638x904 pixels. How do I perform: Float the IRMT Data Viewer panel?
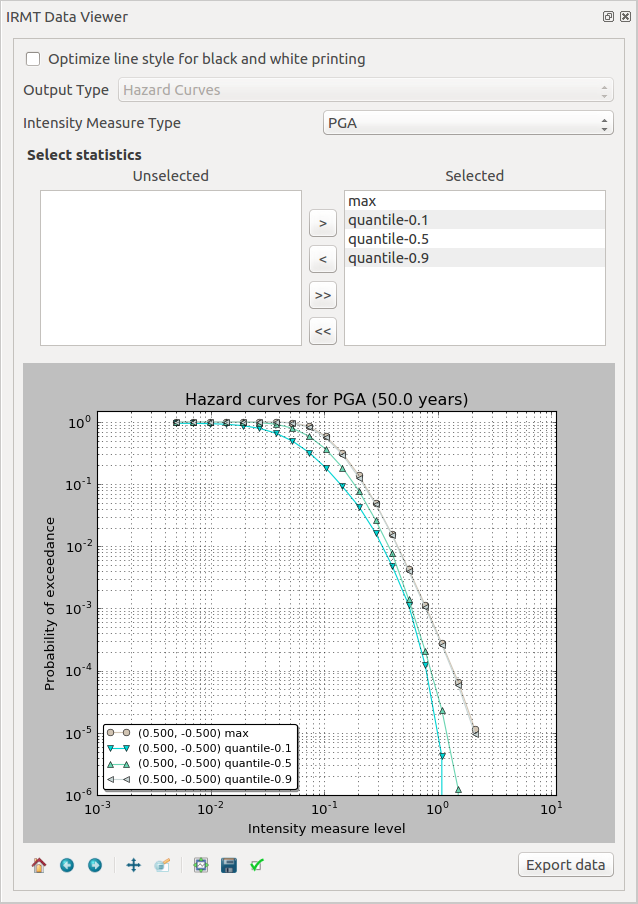607,17
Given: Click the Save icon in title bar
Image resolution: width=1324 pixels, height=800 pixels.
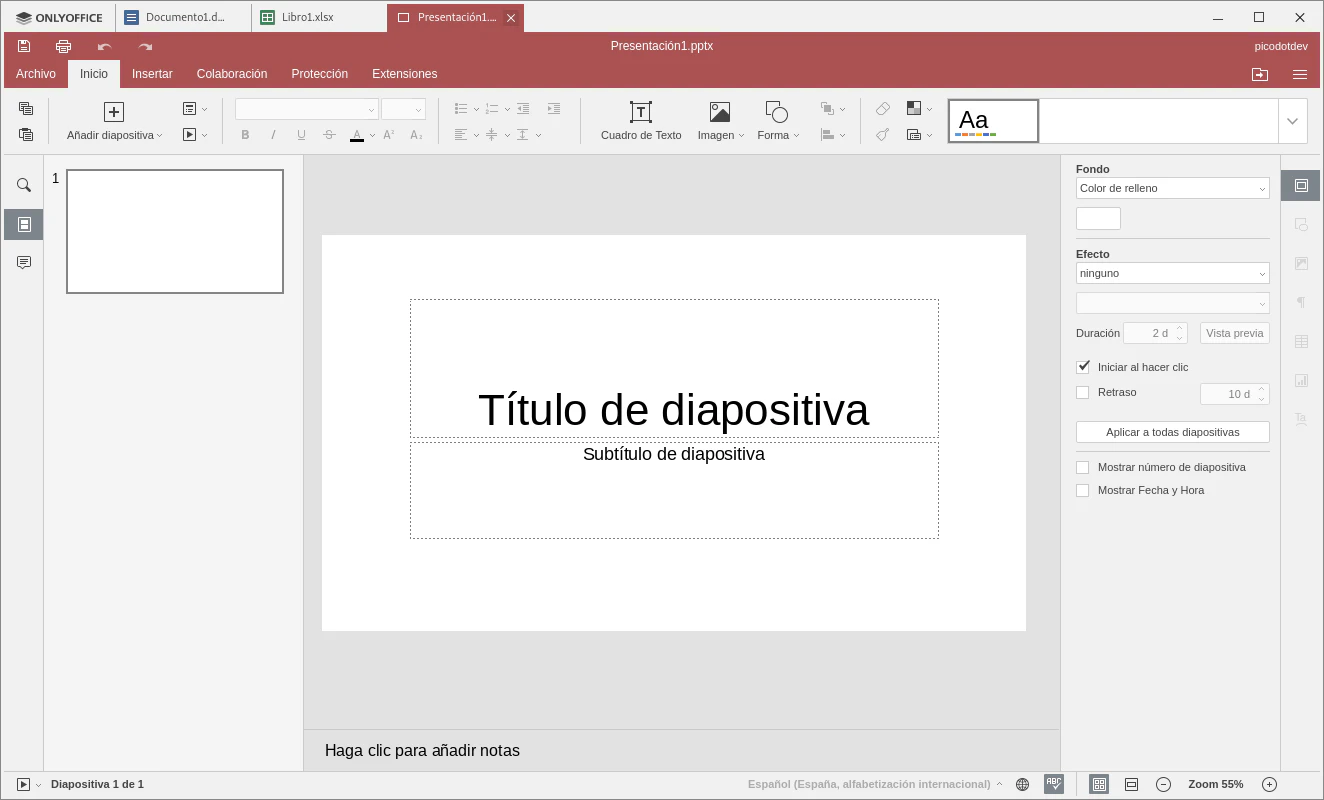Looking at the screenshot, I should pyautogui.click(x=24, y=46).
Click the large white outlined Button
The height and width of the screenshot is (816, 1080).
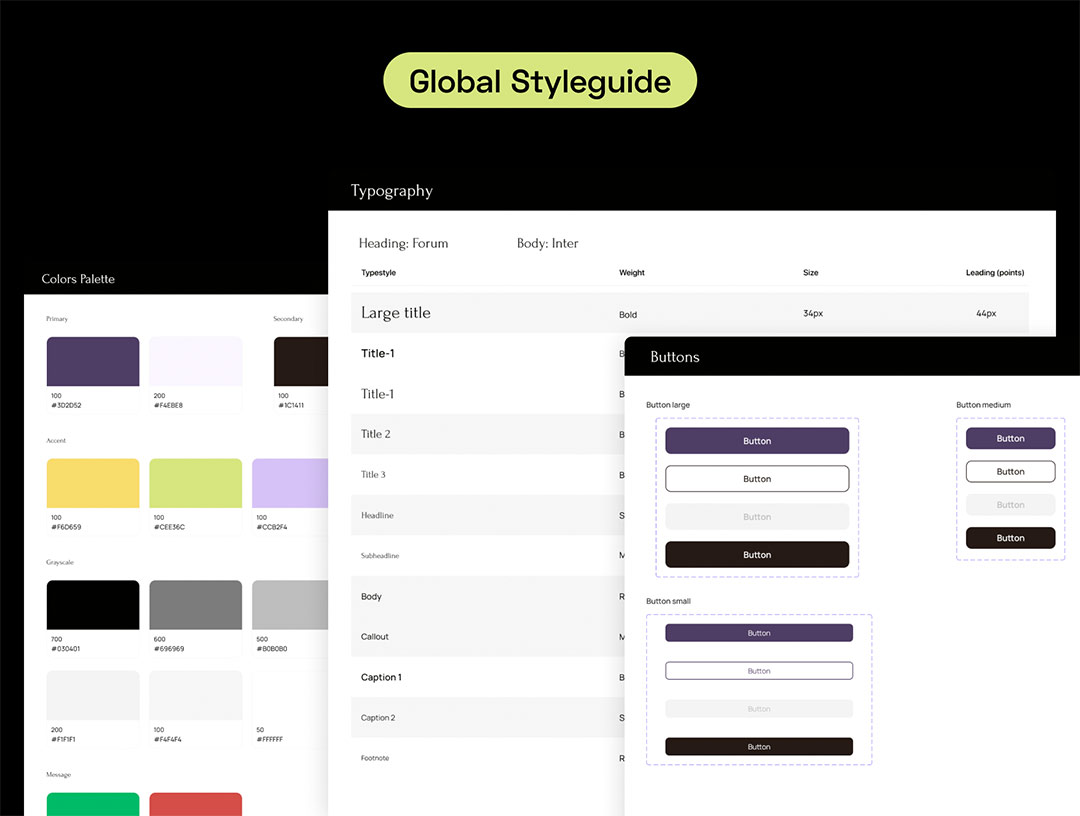(757, 479)
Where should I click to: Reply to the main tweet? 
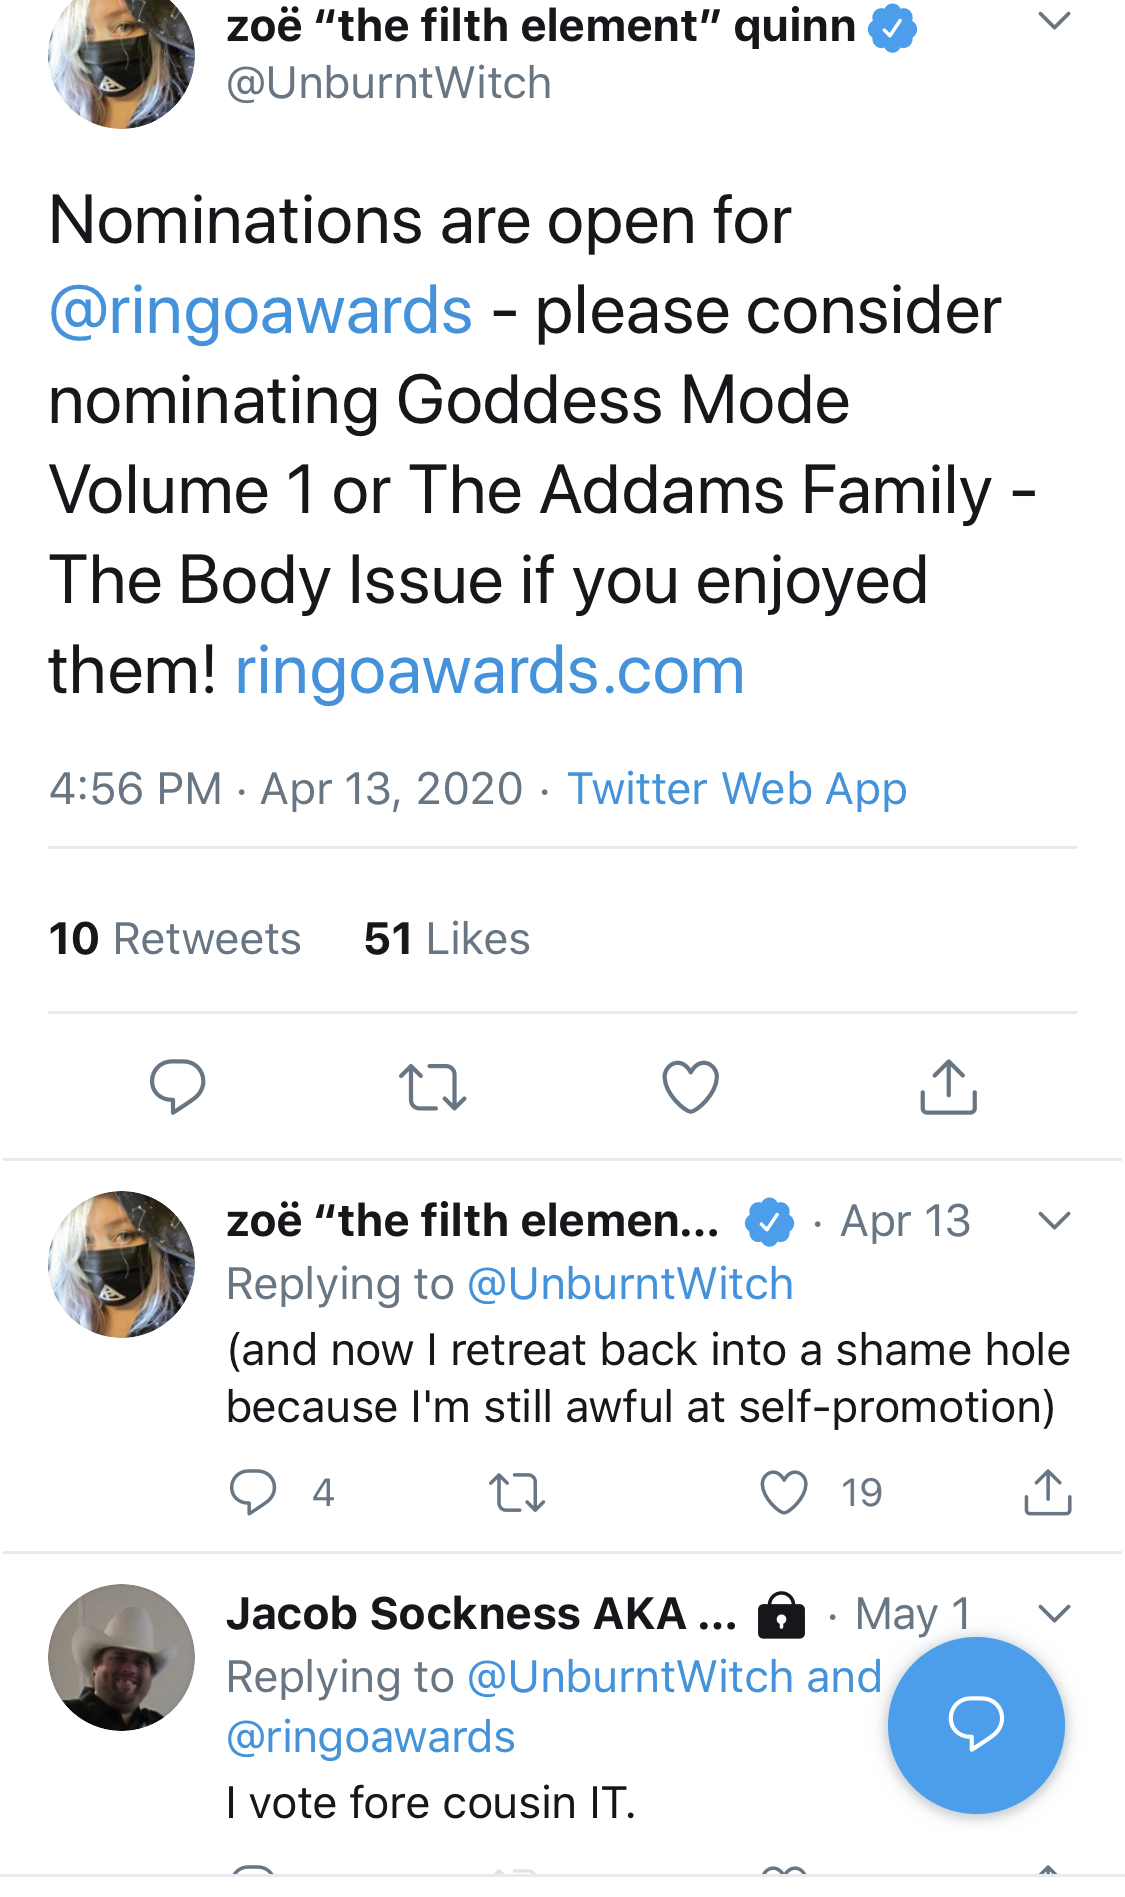(x=177, y=1086)
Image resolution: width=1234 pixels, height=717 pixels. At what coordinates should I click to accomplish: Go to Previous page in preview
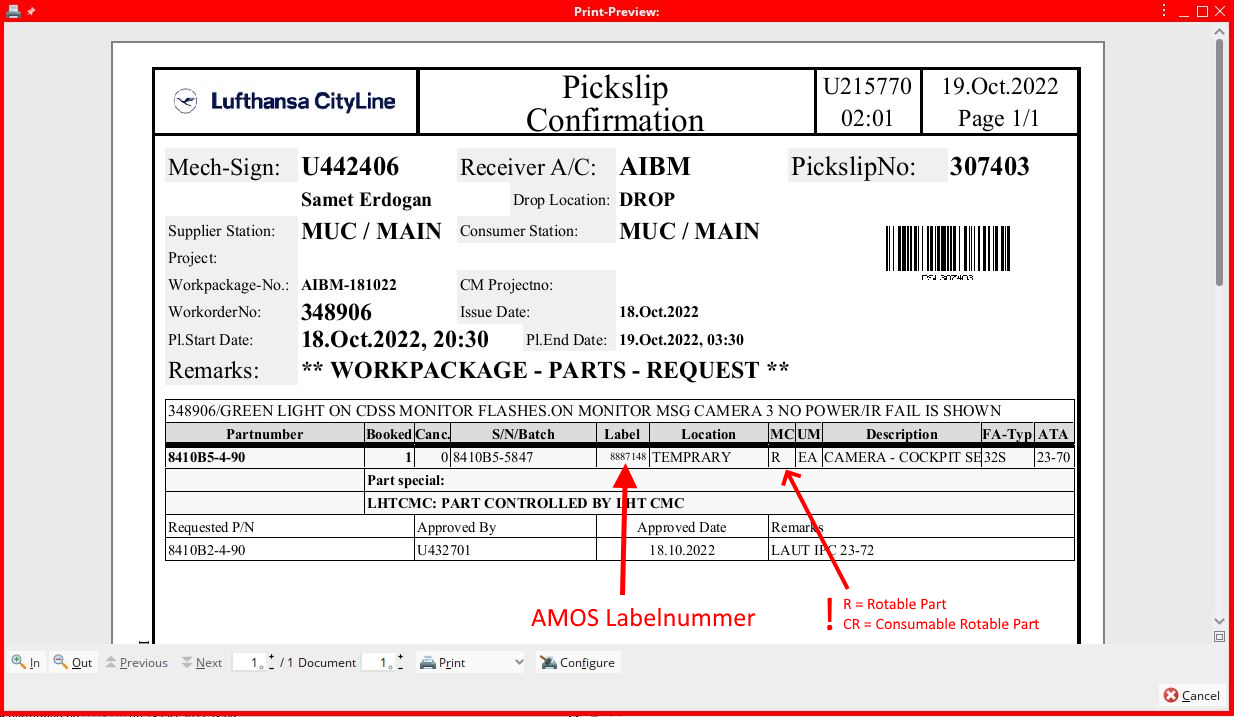(136, 662)
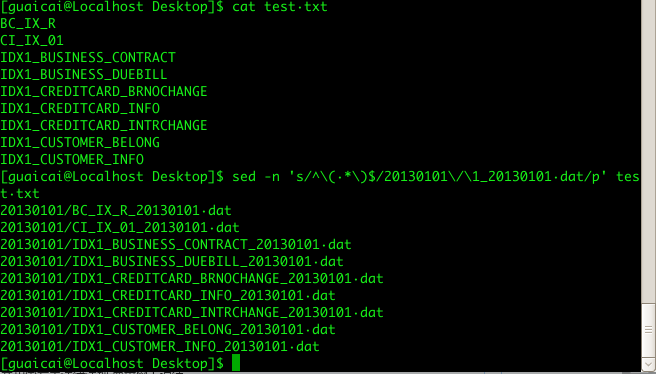Click the CI_IX_01 line in file output
656x374 pixels.
[32, 41]
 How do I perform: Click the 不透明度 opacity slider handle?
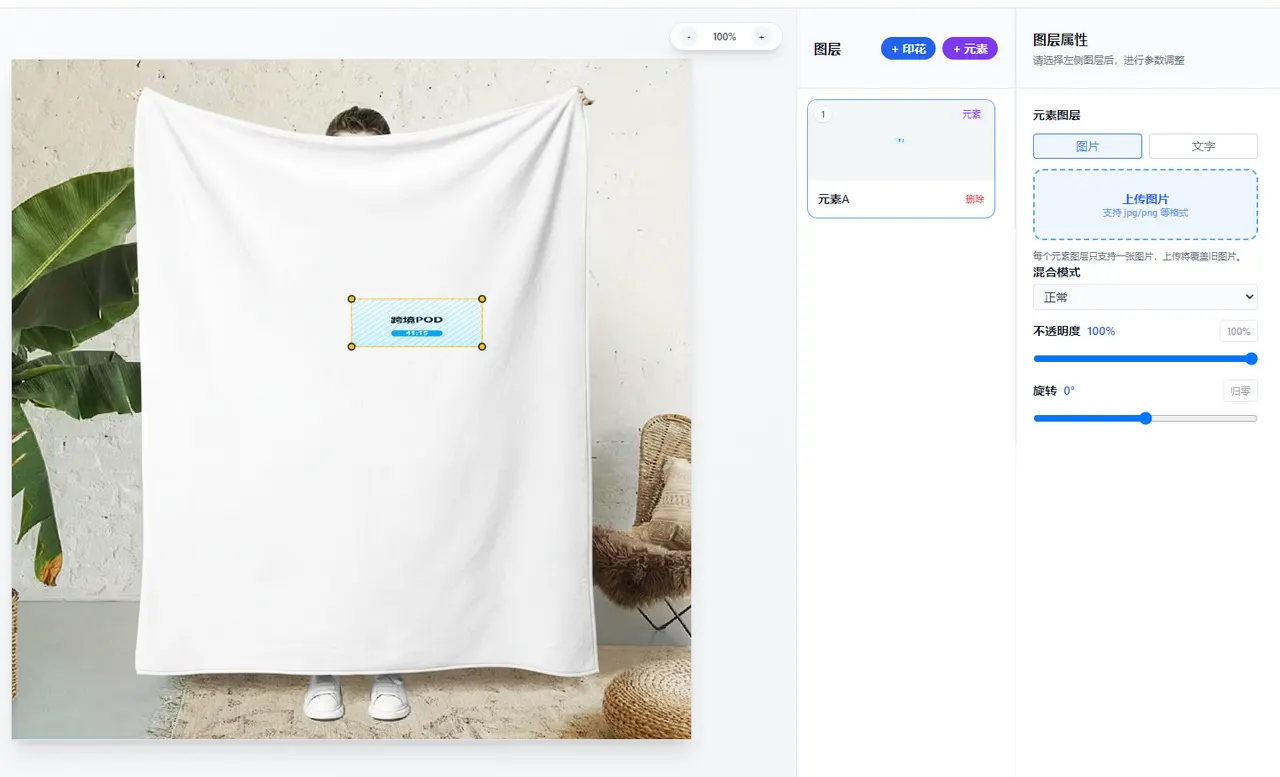click(1251, 359)
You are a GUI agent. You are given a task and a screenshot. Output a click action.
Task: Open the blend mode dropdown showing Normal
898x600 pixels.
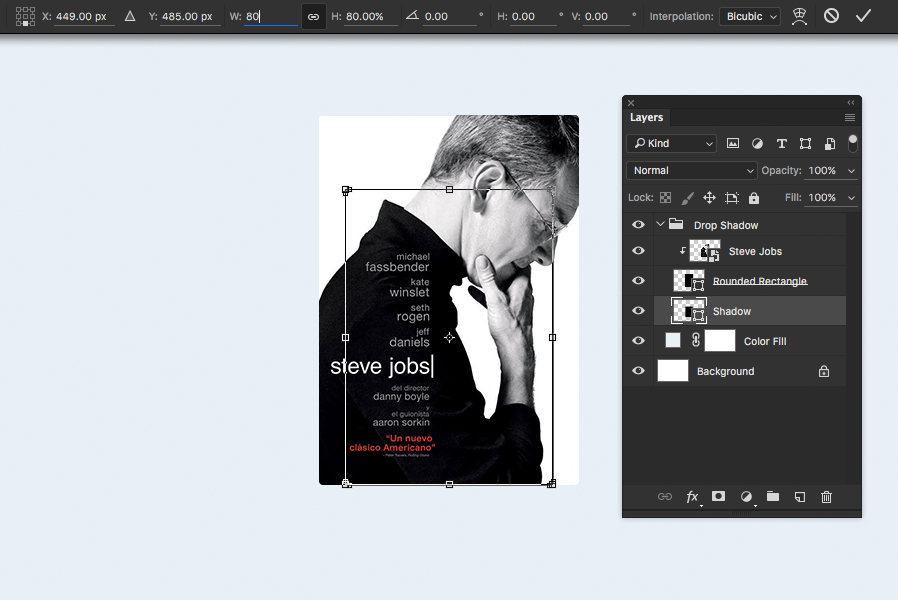[691, 170]
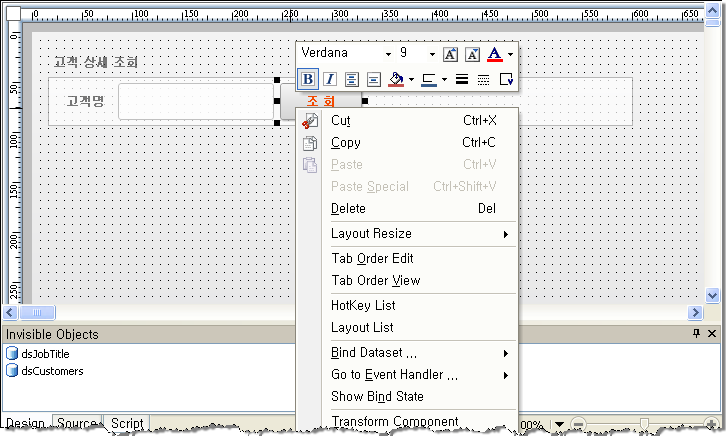
Task: Click the line thickness icon
Action: [x=461, y=79]
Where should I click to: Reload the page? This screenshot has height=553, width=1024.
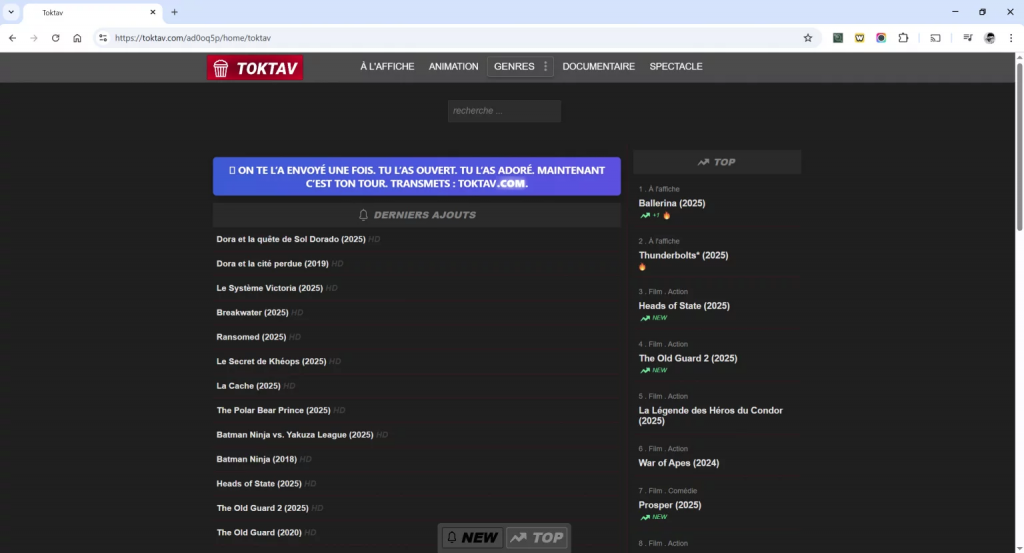55,38
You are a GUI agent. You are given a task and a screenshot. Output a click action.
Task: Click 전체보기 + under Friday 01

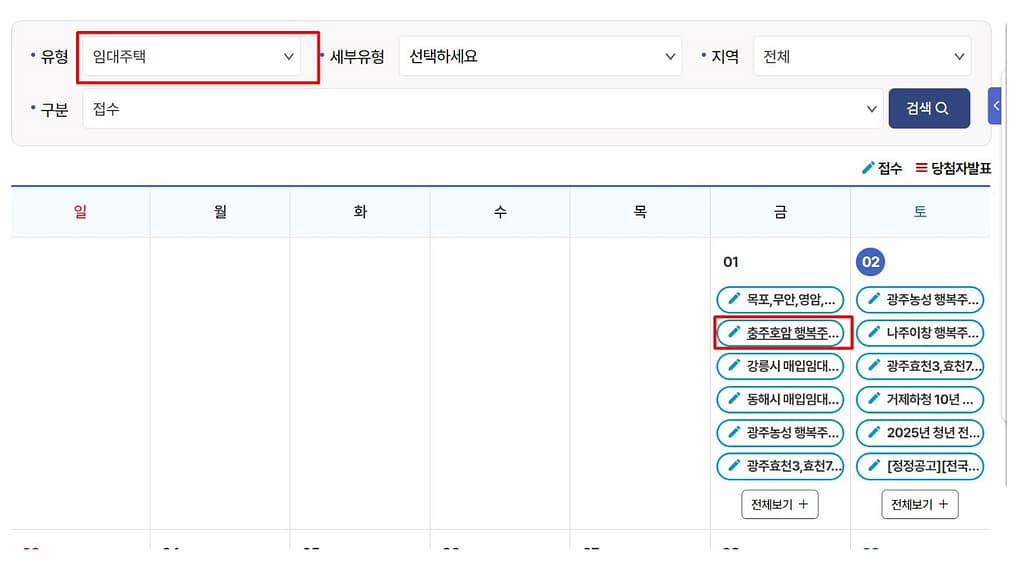click(x=780, y=505)

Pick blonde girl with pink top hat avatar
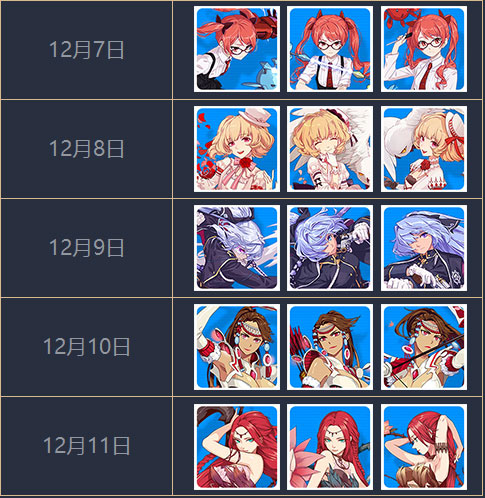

▶ **What to produce**: Return only the line with "Where should I click to: Reload" and the lines after it up to the end of the records, exact and free of pictures.

▶ **Written solution**:
Where should I click to: Reload the page? This screenshot has height=553, width=1024.
55,38
You are a GUI agent. You are given a task and a screenshot. Output a click action.
Task: Click 전체보기 + under Friday 01

click(x=780, y=505)

Pick blonde girl with pink top hat avatar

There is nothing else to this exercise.